Although follow-up is limited, what kinds of outcomes are being reported in the early data?
The ELIOT data, when evaluating their entire spectrum of treated patients, is beginning to show a difference with in-breast control rates. The reported 5-year ipsilateral breast recurrence rate was 5.3%, compared to 0.7% for whole breast irradiation. In addition, a higher rate (12%) of fat necrosis is being reported.
We also have to consider that this group of patients included people who were potentially not good candidates for intraoperative electron therapy. However, as we remember that the target definitions and dose distributions differ with IORT, it does not mean these patients would necessarily be inappropriate for intracavitary brachytherapy. Since we are starting to see a difference in outcomes with IORT, we should be prompted to move forward cautiously with an eye on the data. Perhaps we will learn that the group of patients that are appropriate for IORT is smaller than the group that can be treated safely and effectively with intracavitary brachytherapy.

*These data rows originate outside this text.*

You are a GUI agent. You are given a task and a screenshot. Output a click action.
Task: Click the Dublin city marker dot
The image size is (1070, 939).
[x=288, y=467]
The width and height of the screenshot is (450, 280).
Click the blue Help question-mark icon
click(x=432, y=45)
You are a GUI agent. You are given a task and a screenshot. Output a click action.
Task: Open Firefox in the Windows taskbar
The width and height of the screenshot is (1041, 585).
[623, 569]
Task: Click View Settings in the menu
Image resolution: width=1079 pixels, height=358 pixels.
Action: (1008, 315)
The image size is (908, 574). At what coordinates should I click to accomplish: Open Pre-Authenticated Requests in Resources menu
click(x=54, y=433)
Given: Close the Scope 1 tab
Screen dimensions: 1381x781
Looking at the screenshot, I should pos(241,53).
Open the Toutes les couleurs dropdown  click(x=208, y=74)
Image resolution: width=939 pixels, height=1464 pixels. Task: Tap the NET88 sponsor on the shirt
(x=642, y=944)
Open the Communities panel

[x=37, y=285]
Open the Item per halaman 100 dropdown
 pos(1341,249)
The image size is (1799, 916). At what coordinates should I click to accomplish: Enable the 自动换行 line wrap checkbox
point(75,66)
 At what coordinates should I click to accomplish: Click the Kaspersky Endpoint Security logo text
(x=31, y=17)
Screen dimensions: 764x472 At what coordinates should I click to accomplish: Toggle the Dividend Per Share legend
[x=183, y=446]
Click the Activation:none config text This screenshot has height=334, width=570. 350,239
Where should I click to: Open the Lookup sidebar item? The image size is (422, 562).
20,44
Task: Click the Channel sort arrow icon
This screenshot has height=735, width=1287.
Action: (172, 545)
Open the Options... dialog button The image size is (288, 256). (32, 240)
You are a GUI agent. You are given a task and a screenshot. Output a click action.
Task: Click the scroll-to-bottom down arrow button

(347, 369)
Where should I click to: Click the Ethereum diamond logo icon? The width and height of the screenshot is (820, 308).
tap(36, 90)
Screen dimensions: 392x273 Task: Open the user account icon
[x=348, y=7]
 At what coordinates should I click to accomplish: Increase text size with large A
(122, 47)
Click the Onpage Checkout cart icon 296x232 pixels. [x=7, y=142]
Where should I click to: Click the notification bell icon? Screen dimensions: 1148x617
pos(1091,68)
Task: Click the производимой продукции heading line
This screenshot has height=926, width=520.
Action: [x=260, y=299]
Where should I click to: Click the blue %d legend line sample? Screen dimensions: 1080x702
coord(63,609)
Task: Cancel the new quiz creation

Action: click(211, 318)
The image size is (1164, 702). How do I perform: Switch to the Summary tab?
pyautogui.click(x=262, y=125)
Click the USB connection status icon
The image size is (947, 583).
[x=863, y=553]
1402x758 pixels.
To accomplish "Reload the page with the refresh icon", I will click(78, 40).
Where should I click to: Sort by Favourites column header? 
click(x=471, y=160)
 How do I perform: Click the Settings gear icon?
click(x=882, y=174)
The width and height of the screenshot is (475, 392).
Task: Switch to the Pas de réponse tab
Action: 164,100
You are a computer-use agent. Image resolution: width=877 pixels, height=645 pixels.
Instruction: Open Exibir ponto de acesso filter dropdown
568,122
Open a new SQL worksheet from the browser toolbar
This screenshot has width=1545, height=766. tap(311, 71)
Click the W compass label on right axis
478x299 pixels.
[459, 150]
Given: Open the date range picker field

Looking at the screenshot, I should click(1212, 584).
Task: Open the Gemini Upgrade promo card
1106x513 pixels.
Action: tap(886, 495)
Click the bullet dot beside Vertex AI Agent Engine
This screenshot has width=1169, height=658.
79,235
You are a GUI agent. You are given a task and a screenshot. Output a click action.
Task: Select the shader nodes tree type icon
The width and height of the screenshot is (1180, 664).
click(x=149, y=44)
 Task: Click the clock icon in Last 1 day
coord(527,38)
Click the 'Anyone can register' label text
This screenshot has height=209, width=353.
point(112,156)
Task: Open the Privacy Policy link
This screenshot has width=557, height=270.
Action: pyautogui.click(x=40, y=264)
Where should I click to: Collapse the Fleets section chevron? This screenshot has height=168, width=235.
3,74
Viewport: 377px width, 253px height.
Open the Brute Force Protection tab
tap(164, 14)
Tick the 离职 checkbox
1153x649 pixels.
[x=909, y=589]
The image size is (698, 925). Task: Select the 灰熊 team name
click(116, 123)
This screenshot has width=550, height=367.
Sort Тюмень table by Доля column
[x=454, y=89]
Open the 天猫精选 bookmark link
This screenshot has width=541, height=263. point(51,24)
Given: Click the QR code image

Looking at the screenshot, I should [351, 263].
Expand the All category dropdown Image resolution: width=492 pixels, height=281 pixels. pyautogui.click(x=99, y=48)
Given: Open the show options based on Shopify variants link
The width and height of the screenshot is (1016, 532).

What are the biggest weaknesses of these techniques? In your opinion, will these issues prevent the widespread adoption of IORT?
There are two main issues with IORT. The first is patient selection. There is no other area within the field of radiation oncology where we make treatment decisions without complete pathologic data available to us except in the rare, individual case when it is not possible. The second issue is the lack of confirmation that the target is actually being identified and dosimetrically covered appropriately, another aspect of radiation treatment delivery that is avoided in our specialty. These two issues are difficult to correct and raise questions regarding how this may impact outcomes.
Do you plan to introduce IORT at your institution?
We do not presently have plans to implement IORT at VCU. As a group we share the concerns discussed above. Presently, we have decided to focus our clinical research efforts on reducing the treatment time for post-operative intracavitary brachytherapy rather than opening a new protocol on a competing technique. We are enrolling on a multi-institutional phase II trial (principal investigator – Dr. Atif Kahn) using intracavitary brachytherapy that is moving us towards 2 treatment fractions and completing APBI in 2 days.
Does IORT have a role in the management of early-stage breast cancer? If so, what role does it play, and what (if any) concerns do you have?
In my opinion, I do not think we have clearly defined a role at this time. I have no doubt that a role will be defined, but more follow up on outcome data is needed to help us understand IORT patient selection and whether there is a better IORT technique for subgroups of patients.
Dr. Arthur is a professor and vice chairman of the radiation oncology department at Virginia Commonwealth University’s Massey Cancer Center in Richmond. His clinical and research interests include brachytherapy, management of breast and genitourinary malignancies, and soft tissue malignancies.